滕甲的一句話,廳中頓時陷入一片沉默之中。
凌奕聞言一曬,輕聲說道︰「我同三爺相交數年,怎會疑心他?若是疑心他,也不會同你說起此時,直接讓盧飛將你拿下便是。」他語氣柔和,神情懇切,指了指盧飛又說道︰「你認識盧飛,自然也知道他的本事,若是我一聲不響讓他將你拿下,你覺得你還有說話的機會麼?」
滕甲見狀動作一頓,沉默良久才對著凌奕躬身拜了一拜,低聲道︰「是小人魯莽了。」
凌奕不置否,只是轉頭看向盧飛道︰「依大人之見,現在應當如何?」
既然凌奕將此事攤開了來說,明面上兩家自然是不會為了一個莫須有的事情而撕破臉來,這點單看凌奕的同滕甲的反應便知。盧飛在朝堂和江湖之上都有些名聲,這名聲不真的單單是因著那把刀而來的。這些世家貴人之間你來我往的把戲,他心中清楚,因此對弈凌奕將事情推給他的做法,毫不意外。

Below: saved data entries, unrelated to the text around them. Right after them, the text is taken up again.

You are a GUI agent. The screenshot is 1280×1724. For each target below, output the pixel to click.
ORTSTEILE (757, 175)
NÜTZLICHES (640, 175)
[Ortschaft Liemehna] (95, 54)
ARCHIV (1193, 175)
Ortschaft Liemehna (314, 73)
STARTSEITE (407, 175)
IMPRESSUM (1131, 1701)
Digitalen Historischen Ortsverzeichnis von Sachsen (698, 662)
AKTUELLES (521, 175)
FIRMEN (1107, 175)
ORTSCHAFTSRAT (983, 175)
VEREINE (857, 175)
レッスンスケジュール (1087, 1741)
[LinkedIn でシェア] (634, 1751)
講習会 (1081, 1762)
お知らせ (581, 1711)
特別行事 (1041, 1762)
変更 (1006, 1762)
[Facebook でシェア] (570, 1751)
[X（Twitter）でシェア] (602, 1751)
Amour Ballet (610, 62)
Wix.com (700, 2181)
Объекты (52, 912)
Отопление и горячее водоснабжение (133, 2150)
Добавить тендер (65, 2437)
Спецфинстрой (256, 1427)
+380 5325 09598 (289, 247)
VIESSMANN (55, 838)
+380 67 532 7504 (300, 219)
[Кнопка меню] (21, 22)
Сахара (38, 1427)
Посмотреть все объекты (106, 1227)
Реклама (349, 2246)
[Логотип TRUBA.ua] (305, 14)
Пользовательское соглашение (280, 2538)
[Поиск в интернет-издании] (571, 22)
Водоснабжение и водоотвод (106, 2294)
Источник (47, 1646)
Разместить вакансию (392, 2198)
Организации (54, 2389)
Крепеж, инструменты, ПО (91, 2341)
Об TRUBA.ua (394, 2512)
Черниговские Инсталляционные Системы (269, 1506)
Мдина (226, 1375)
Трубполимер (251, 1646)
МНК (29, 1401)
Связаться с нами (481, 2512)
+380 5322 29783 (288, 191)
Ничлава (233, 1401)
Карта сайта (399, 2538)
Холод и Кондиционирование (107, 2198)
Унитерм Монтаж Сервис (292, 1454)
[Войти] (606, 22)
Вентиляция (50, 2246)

凌奕不能讓步,至少在明面上他要做出大度而又在意的姿態,無論這件事是不是滕家所為,他都不能急躁。而滕甲,他代表的是滕家一門,是他遠在千里之外的主人,自然也要做到不卑不亢。而無論怎樣,此事兩人都不會開口去商討此事,因此盧飛的存在,便是必須乃至必要的。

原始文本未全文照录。